> TEXT BLOCK
......
Funny Guy!! Funny Irishman! As a matter of fact, we weren’t driving around looking for Castles per se, but there happened to be a lot of Castles on our planned route. I mean, there are indeed a lot of Castles in Ireland, and I wasn’t ashamed to say each new one made me giddy. He taught us some Gaelic too, which was awesome! I’m quite sure I butchered the accent/words. The Gaelic accent varies so much from Region to Region in Ireland, so wherever we had learned to say THANK YOU:

Go raibh maith agat 

(**pronunciation in Gaelic / guh rev mah a-gut) didn’t even necessarily sound like the regional Gaelic pronunciation in Dingle. No harm in trying and we could laugh about it later. Matthew then started googling other castles and some tips for our further travels. I think he liked us! He saved us a few hours of driving to the Cliffs of Moher by recommending a Ferry Ride. Matthew, like all the Irish we had met thus far, was Amazing. Entering some of Dingle’s little shops for souvenirs allowed us to interact with more locals. The sweetest woman ever greeted us with a traditional Céad Míle Fáilte (A hundred thousand welcomes). She then spent the next 10 minutes teaching my momma how to say A thousand thanks in Gaelic, which is Go raibh míle maith agat. They practiced and practiced, to get the accent just right (we forgot the accent the next day). Another local, a talented artisan, told us that we had to take the famous SLEA HEAD DRIVE. We had done A LOT of driving in Ireland already, nearly all of which had been scenic, and epic. Gorgeous sights. Gorgeous seas. We had several hours of driving to the Cliffs of Moher the next day and eventually to Galway to sleep. What was so special about the Slea Head Drive? Should we even squeeze it in? He said, “If you come to Dingle and don’t do the Slea Head Drive, you didn’t really see Dingle.” Fair enough.

As Dingle is known for its Gaelic roots and traditional Music, we were told there would be plenty of opportunity to hear some Live in various pubs. Sadly though, a few of the places recommended to us were closed, and then there was the cold. We were freezing our as***s off and we had not the will to keep walking because the temperatures were quickly dropping. This happened to be the coldest night we experienced in Ireland the whole trip, so we turned in for the night. The car was full of ICE come morning. . .
......
> DATA
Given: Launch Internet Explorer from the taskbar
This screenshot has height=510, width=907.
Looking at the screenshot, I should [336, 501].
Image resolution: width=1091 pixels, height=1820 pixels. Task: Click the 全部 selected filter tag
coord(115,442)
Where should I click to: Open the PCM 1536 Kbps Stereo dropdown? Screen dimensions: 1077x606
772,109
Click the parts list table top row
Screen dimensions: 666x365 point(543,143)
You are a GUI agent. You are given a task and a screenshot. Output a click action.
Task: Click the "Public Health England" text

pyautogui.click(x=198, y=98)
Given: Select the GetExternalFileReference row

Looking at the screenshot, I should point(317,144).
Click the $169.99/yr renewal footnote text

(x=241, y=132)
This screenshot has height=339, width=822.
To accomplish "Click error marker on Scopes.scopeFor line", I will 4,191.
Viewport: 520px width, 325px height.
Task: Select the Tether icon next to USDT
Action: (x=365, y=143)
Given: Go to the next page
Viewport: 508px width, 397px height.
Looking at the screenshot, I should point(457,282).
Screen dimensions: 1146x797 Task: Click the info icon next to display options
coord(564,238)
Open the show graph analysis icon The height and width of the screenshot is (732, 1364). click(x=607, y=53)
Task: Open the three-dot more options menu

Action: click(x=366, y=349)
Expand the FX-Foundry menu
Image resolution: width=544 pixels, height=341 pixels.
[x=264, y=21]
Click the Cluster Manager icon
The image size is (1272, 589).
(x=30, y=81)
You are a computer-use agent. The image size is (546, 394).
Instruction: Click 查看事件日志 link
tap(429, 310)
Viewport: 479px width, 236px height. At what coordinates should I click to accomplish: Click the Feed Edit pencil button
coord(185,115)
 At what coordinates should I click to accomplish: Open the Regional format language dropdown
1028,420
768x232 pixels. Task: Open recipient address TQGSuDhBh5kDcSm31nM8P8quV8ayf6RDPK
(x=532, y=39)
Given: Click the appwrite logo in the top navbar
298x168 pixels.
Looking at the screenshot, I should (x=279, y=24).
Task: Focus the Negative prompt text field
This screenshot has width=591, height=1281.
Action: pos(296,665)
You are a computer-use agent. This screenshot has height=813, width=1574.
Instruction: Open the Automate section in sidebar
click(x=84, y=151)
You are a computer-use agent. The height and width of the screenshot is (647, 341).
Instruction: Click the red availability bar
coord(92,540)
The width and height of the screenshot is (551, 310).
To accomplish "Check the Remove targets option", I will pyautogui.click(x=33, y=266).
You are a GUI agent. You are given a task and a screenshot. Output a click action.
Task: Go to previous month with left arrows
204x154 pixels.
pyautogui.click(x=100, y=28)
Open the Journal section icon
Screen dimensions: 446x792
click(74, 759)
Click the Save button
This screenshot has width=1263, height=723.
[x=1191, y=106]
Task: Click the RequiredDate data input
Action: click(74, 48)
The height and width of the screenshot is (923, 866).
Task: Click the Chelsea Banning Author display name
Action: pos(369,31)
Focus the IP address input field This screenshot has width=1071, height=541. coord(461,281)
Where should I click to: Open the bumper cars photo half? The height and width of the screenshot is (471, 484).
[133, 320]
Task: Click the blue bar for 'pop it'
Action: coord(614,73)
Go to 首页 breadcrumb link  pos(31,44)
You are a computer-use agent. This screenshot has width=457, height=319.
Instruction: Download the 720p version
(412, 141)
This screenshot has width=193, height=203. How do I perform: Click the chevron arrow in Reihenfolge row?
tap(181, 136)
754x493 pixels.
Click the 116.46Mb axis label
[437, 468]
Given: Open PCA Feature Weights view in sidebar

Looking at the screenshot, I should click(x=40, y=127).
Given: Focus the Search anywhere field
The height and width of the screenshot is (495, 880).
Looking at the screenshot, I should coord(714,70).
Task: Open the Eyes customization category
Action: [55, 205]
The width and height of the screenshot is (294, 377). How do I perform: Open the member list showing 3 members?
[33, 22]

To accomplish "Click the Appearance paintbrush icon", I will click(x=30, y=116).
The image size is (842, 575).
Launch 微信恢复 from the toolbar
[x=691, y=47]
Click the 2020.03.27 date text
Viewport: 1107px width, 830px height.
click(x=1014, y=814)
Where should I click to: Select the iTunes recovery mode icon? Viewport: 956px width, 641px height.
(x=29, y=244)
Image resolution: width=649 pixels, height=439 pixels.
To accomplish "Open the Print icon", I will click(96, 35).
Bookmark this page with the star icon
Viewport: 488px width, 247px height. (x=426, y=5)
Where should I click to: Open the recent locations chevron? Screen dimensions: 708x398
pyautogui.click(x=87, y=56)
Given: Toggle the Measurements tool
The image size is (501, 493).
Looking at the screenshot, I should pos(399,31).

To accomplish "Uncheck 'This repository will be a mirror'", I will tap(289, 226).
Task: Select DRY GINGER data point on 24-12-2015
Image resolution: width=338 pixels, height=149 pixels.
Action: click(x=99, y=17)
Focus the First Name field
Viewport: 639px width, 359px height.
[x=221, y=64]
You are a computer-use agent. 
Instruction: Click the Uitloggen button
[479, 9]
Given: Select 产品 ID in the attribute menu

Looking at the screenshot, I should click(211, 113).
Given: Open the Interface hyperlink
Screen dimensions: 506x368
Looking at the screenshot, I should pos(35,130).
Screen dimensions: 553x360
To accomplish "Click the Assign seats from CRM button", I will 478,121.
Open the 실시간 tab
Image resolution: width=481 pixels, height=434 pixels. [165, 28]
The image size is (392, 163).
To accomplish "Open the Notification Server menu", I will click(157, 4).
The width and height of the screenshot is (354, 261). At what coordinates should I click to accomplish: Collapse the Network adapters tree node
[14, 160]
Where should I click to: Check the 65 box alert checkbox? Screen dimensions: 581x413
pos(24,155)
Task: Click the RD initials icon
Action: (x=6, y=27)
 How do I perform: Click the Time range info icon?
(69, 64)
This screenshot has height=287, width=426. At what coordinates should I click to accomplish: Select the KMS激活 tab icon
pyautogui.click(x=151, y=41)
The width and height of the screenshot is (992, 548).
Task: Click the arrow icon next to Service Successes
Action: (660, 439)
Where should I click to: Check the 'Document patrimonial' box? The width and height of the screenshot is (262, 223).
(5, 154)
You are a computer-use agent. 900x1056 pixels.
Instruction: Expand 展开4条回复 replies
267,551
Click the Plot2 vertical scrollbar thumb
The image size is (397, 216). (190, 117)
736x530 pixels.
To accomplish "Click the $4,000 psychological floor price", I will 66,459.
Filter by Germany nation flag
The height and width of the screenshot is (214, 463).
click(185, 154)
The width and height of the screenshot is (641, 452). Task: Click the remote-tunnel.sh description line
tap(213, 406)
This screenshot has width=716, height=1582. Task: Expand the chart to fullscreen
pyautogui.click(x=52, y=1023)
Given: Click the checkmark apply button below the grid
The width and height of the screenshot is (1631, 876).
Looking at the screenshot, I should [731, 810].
......
> WHAT NEEDS TO BE DONE
Pick up the account of the Dingle trip after its final sentence, about the car being full of ice in the morning, and keep writing in the same voice. The records come from a separate source and are not connected to the text about the Dingle trip.

> TASK RESULT
I scraped off the driver's side only
I scraped off the driver’s side only

After some more yummy grubbing at our B&B’s breakfast, we set out for that famous drive, The Slea Head Drive. I cannot stress it enough, ALWAYS TRUST THE LOCALS. We were impressed. We were in love all over again with the views.

Slea Head Drive 1

Slea Head Drive 2

Sheep Sheep

I even managed to capture one shot of the roaming sheep (we saw dozens though) roadside, and immediately after he proceeded to jump down the cliff; no fear. They certainly enhanced our experience. Then we found an unexpected turnoff to a beach! It took some convincing, but my momma agreed it would be nice to go down and see the water. Finally, here was my chance to touch Irish waters. I’m a water sign (Cancer) and my heart beats to discover new waters/seas often. I collect shells from all the different seas in the countries I visit, so I was not going to miss this opportunity. I ran to the water! I wish it had been warmer that day; I would have walked on the sand and beach barefoot, absorbing the energy of these waters, BUT IT WAS COLD! I settled for picture taking and running and jumping around.Slea Head Drive Views

Irish Ocean 2

Ocean close up

Irish Ocean 3Irish Ocean

jump jump

I think we accomplished about half the drive, or maybe a third. I don’t know how much of it we drove, I was too busy taking it all in. I didn’t want it to end, but we had to turn back, drive back through Dingle town and on our way. . . I will forever remember Dingle, the Slea Head Drive, & my first view of Irish waters up close. CHEERS MY FRIENDS!